**INSTRUCTIONS FOR THE TASK:** Where does the word "computer" appear in the entries below? Copy each line that holds it.

**INPUT:**
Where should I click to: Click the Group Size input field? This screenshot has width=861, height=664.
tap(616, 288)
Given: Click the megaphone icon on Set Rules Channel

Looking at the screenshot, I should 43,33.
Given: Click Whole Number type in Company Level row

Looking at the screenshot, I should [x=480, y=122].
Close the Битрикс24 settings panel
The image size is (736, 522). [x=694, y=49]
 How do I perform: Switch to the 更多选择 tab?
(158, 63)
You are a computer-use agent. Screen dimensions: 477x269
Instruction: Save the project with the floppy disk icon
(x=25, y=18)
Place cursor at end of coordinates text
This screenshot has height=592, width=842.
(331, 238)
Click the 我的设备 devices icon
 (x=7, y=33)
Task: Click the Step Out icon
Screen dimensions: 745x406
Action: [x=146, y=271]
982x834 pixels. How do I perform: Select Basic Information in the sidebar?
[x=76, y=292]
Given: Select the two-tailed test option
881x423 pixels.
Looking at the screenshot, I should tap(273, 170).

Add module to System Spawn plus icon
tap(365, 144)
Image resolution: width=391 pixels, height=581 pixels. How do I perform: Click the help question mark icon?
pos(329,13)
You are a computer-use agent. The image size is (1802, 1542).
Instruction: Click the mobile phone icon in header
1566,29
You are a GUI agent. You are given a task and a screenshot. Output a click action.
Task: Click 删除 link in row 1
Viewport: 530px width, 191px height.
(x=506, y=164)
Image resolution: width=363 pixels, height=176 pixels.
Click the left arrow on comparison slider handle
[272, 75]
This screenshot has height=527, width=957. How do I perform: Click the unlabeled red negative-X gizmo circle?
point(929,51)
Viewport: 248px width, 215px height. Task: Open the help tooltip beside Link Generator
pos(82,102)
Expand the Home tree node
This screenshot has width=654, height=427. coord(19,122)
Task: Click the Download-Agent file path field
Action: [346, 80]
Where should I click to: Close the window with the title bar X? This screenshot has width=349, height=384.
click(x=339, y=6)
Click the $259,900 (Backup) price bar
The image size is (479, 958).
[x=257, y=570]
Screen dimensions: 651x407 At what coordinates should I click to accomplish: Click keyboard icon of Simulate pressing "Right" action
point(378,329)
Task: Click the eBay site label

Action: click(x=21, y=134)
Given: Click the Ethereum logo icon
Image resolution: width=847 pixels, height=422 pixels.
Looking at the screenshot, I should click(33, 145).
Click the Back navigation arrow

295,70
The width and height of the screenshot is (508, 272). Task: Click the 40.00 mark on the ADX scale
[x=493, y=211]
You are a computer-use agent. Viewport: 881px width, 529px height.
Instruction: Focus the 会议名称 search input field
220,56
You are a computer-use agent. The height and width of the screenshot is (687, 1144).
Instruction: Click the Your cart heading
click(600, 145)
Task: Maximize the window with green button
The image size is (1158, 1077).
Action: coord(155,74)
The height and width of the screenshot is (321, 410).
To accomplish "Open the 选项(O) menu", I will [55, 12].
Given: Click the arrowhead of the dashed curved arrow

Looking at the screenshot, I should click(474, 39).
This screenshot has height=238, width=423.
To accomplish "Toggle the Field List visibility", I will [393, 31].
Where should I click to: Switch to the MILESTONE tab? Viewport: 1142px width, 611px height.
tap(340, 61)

**REPLY:**
You are a computer-use agent. Screen dimensions: 477x269
You are a computer-use agent. The image size is (1802, 1542).
You are a computer-use agent. Viewport: 881px width, 529px height.
You are a computer-use agent. The height and width of the screenshot is (687, 1144).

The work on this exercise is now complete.